TJ, as a layman I can only concur with blackwater. Yours appears to have been a severe case of neurological DCS and I honestly don't think
anybody, including experienced hyperbaric doctors, can give you any firm advice. If pressed, I'd venture that they'd ground you ...
You must understand that you
might have another hit and you
might die or get paralyzed for life from it. Or you may have no further incidence of DCI for the rest of your diving career and no further problems. Only
you can make this decision, and only
you are responsible for your well-being.
That said, there are some thoughts that spring to mind ...
Mabe I am a nitrox candidate.
Absolutely! Anything you can do to decrease inert gas loading is good. Then again, it's no catch-all against contracting DCI again.

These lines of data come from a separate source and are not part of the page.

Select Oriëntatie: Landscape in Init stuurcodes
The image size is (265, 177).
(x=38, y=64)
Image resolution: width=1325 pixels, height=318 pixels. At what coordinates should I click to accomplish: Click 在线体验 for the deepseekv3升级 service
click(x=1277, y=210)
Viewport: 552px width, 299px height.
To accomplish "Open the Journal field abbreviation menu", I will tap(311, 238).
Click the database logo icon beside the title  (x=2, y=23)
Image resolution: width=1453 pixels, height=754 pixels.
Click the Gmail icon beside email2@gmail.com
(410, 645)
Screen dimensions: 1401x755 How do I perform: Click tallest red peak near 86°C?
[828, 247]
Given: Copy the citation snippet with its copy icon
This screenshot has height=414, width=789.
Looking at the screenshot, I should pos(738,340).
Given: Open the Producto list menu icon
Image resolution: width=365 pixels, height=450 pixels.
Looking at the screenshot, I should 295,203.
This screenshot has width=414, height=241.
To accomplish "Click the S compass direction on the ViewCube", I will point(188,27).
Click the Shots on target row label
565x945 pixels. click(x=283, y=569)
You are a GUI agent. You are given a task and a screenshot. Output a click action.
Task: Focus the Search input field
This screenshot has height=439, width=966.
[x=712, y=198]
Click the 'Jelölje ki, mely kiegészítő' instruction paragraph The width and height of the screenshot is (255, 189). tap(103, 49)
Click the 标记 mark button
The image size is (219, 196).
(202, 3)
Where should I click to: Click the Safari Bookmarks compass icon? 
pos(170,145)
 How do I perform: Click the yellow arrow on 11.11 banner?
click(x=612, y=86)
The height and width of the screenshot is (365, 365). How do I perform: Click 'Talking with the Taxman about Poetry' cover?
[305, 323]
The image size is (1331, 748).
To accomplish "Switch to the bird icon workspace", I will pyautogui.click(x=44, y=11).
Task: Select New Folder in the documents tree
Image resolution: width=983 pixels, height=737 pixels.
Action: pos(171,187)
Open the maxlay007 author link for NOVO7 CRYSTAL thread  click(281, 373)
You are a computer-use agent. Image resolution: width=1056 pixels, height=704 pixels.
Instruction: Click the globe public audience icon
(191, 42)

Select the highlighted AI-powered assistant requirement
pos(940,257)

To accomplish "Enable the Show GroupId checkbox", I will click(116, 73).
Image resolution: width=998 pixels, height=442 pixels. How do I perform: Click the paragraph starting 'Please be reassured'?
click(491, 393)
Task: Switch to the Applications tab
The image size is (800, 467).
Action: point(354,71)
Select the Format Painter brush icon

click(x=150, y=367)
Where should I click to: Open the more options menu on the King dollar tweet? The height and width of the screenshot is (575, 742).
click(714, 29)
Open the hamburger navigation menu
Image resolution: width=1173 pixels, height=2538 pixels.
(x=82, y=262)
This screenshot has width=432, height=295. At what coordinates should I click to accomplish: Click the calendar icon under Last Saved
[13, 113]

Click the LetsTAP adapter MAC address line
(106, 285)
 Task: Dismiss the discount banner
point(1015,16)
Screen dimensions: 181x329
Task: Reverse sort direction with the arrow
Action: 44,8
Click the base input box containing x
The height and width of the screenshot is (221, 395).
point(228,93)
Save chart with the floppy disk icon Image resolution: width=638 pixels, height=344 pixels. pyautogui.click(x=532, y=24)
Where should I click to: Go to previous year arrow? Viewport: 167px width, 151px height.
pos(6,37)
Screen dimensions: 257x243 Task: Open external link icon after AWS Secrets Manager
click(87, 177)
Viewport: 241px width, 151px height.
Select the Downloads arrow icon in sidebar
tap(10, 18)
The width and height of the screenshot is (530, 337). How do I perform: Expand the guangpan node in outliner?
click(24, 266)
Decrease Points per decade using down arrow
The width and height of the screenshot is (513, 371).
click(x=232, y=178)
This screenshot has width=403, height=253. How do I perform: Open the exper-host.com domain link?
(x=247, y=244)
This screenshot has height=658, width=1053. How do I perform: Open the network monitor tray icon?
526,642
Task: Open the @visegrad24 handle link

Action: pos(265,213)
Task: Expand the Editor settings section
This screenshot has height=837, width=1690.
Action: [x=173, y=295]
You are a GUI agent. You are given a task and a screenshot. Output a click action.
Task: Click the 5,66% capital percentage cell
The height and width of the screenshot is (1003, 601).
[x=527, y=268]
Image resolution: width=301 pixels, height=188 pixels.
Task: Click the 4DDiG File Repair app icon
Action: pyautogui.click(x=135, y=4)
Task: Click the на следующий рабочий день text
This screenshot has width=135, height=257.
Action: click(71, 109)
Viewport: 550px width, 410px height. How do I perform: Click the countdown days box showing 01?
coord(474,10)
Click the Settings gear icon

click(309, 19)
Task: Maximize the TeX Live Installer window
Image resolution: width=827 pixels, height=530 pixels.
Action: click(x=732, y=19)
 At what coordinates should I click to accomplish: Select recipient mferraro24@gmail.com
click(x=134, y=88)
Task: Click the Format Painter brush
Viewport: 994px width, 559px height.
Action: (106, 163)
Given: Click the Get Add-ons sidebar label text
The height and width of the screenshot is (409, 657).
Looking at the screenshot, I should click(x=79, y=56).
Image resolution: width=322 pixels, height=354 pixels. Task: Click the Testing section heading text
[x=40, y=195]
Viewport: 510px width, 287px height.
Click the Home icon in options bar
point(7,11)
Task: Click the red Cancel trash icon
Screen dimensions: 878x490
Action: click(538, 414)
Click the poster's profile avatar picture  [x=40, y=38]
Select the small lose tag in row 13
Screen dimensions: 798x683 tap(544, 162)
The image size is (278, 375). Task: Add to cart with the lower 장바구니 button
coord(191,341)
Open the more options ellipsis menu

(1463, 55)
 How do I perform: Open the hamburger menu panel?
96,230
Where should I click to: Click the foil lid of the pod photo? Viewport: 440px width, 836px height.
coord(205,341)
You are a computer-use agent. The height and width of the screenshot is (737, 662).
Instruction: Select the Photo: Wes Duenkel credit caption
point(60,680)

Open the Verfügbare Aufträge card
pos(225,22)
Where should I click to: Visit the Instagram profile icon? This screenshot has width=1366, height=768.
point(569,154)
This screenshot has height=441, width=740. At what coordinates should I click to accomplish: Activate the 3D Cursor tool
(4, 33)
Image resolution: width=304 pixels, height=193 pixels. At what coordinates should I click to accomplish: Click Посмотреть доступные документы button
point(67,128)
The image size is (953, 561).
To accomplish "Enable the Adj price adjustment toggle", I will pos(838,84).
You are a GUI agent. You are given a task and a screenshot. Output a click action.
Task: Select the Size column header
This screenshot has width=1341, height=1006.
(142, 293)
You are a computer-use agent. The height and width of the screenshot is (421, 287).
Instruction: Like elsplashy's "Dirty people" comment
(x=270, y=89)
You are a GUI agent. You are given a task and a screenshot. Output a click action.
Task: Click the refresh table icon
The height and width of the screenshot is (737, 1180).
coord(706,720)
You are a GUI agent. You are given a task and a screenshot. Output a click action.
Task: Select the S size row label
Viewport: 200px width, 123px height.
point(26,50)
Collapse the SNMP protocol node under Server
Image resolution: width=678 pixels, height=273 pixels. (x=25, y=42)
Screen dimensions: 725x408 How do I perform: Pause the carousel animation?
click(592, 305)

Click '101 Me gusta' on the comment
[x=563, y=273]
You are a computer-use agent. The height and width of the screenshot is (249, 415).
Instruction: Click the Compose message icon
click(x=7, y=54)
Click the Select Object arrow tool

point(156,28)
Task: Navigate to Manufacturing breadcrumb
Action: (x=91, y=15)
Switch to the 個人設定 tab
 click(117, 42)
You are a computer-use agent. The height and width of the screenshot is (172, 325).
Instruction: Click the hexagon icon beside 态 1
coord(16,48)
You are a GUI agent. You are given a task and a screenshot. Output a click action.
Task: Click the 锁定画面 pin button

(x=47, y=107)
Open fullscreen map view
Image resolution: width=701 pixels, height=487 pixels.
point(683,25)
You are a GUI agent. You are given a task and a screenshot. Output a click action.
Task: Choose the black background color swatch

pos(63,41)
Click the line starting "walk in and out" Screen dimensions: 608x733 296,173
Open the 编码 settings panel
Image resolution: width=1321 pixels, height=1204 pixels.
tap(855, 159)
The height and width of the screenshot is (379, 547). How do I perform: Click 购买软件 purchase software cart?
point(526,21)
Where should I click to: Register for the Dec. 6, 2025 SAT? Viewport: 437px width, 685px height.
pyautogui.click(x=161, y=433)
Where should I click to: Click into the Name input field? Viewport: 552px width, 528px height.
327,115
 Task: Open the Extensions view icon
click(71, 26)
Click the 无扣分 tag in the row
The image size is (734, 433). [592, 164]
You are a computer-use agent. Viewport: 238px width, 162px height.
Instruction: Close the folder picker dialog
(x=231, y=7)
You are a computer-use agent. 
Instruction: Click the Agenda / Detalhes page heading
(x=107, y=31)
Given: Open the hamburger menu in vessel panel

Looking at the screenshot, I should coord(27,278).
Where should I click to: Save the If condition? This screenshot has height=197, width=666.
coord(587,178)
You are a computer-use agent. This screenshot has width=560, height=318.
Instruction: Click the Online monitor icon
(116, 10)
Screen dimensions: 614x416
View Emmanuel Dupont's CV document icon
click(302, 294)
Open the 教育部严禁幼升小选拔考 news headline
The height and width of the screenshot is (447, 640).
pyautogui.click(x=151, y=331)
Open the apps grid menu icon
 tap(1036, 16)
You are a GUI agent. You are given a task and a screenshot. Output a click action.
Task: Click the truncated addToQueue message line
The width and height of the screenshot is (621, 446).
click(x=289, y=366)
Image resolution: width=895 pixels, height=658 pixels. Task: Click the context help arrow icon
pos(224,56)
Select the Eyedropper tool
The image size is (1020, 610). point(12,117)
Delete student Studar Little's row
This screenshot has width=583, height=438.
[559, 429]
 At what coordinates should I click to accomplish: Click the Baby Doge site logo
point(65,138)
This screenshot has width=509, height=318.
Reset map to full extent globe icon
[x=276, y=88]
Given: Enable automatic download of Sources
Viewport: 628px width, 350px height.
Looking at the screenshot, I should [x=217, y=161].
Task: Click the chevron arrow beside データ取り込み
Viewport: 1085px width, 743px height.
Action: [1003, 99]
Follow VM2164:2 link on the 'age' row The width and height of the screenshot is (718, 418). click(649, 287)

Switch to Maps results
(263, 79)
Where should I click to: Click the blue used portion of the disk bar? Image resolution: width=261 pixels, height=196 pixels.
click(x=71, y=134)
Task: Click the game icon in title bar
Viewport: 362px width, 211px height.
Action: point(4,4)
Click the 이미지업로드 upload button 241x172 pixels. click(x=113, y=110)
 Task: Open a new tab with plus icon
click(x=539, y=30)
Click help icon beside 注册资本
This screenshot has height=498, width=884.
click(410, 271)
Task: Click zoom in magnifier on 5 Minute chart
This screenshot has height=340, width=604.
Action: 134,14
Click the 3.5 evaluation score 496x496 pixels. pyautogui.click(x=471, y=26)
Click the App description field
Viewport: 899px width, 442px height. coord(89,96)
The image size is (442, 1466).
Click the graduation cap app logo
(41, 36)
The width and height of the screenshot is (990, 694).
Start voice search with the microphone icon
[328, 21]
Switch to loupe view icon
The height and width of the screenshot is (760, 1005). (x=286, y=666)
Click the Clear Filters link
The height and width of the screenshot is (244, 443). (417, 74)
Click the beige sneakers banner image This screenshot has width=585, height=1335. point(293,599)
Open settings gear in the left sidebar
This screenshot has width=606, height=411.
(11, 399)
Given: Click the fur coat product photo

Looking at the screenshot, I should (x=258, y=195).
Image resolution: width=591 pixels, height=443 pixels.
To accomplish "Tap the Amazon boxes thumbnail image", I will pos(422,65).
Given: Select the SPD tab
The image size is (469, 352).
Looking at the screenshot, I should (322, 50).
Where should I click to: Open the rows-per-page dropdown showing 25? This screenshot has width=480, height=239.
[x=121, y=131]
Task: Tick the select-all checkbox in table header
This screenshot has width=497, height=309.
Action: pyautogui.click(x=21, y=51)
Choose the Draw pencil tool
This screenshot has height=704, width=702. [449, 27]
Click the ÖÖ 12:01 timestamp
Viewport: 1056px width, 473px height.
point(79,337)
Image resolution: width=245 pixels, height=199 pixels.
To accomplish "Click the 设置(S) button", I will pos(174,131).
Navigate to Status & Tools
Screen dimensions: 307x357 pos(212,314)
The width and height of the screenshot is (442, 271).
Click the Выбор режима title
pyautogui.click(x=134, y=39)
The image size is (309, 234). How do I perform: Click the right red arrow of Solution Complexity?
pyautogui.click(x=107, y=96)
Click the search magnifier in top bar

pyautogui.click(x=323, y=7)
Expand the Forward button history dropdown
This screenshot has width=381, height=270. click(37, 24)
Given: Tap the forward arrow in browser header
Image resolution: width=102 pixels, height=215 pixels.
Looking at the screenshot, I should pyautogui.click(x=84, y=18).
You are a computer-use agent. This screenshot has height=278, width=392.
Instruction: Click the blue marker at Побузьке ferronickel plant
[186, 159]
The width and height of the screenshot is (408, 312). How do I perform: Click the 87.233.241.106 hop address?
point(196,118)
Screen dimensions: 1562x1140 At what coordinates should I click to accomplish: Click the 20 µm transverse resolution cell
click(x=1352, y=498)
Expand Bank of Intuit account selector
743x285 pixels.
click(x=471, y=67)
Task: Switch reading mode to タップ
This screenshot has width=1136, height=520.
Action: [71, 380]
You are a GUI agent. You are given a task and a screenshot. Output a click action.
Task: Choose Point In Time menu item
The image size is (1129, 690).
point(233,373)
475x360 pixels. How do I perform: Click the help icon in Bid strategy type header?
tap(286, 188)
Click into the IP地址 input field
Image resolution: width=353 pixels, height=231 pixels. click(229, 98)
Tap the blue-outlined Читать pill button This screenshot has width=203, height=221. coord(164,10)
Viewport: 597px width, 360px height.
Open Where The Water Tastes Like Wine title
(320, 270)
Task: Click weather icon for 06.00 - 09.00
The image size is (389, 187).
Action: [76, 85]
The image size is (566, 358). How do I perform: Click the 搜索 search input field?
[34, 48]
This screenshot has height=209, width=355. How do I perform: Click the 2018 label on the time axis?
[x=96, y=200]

If it were me experiencing neurological DCS, not being able to urinate properly and perhaps experiencing sexual dysfunction, I would take a long and hard think about diving again. If I - personally - decided it was worth the risk for me to continue diving, I'd do a proper accident analysis. How did your dive go wrong? What did you do wrong? What could have been done differently, by you or by your support? I'd get any which training which would decrease the risk (e.g. O2 provider, update my MFA/EFR/other primary care), read up on decompression illness and on decompression theory and go for ultra-safe diving with overlong safety stops and nice multi-level profiles. But that's just me.